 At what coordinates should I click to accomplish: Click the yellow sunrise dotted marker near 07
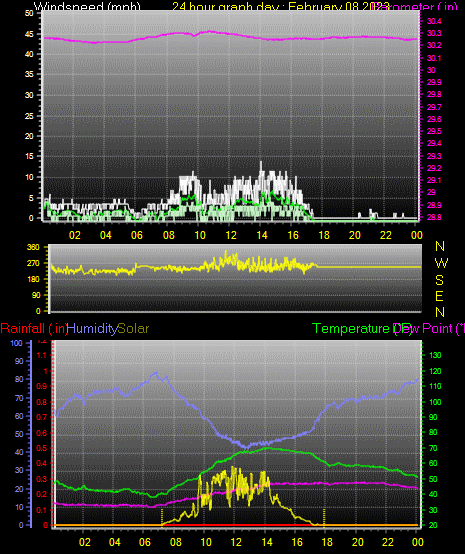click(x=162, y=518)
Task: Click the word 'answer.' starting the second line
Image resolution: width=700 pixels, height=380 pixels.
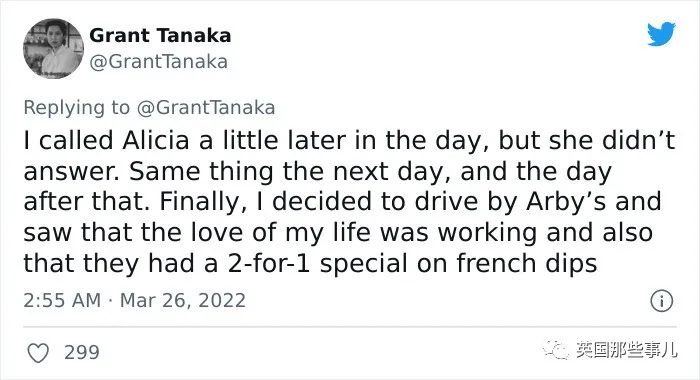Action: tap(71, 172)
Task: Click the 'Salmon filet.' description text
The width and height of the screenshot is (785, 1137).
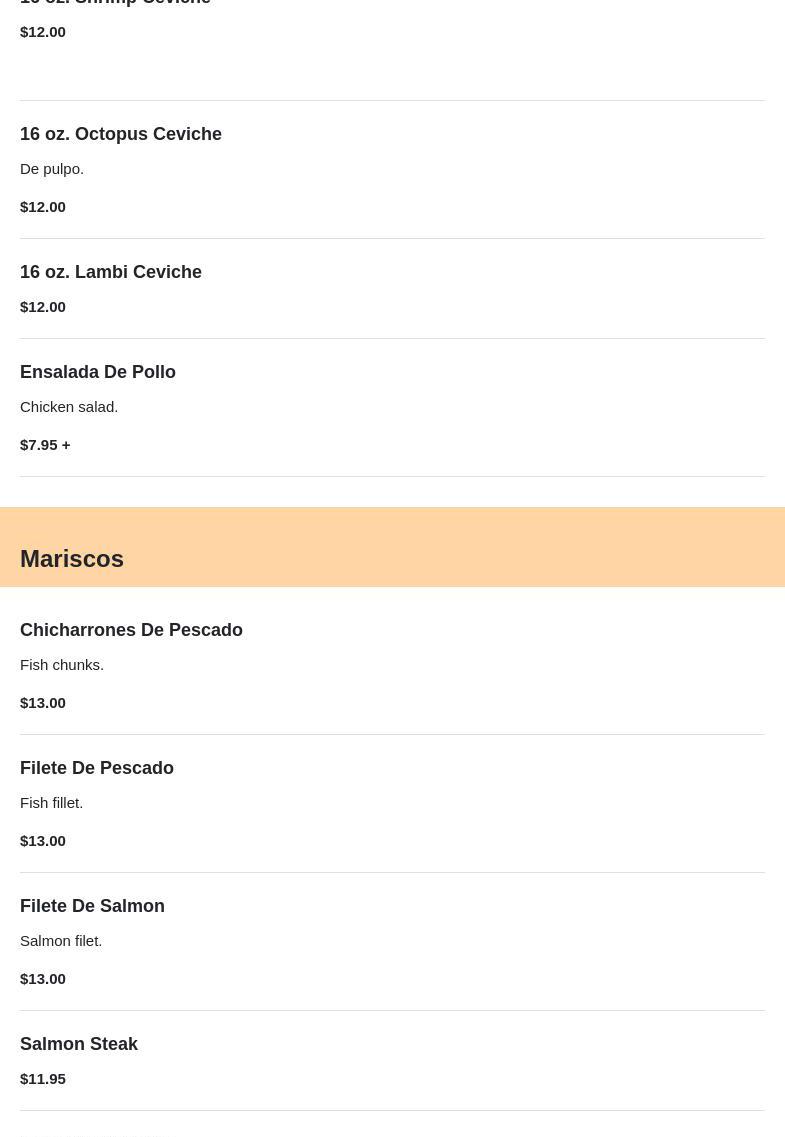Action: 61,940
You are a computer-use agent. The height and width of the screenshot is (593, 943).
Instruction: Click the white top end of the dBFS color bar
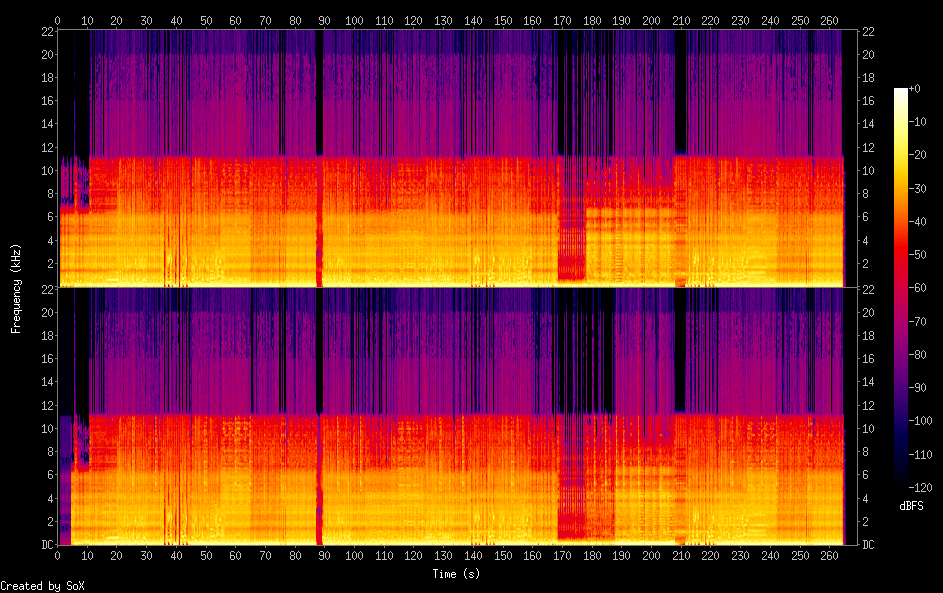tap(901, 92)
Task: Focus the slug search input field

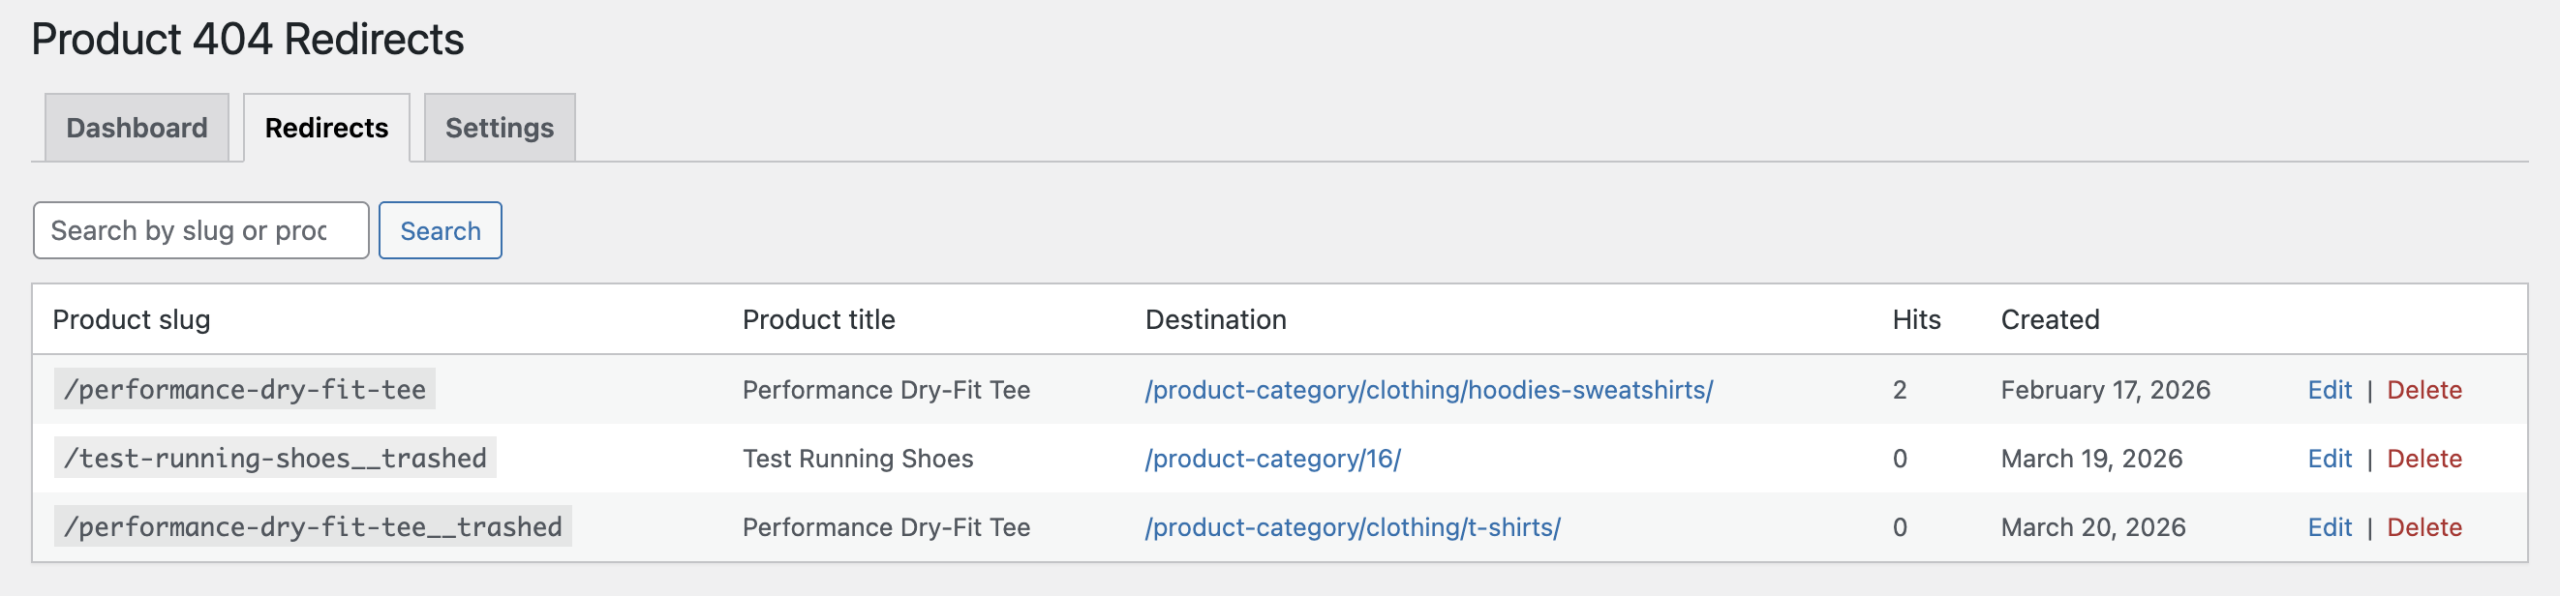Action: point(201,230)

══════════════════════════════

Converta as linhas de todos os registros acima em uma tabela Markdown com as colunas "Nº", para o número sequencial da linha, e "Conteúdo", para o texto da linha, desconsiderando as linhas em branco. Deixe as imagens fora da resposta.

** Resultado obtido **
| Nº | Conteúdo |
|---|---|
| 1 |  At what coordinates should I click to accomplish: Click the yellow sunrise dotted marker near 07 |
| 2 | click(x=162, y=518) |
| 3 | Task: Click the word 'answer.' starting the second line |
| 4 | Image resolution: width=700 pixels, height=380 pixels. |
| 5 | Action: tap(71, 172) |
| 6 | Task: Click the 'Salmon filet.' description text |
| 7 | The width and height of the screenshot is (785, 1137). |
| 8 | Action: 61,940 |
| 9 | You are a computer-use agent. The height and width of the screenshot is (593, 943). |
| 10 | Instruction: Click the white top end of the dBFS color bar |
| 11 | tap(901, 92) |
| 12 | Task: Focus the slug search input field |
| 13 | Action: point(201,230) |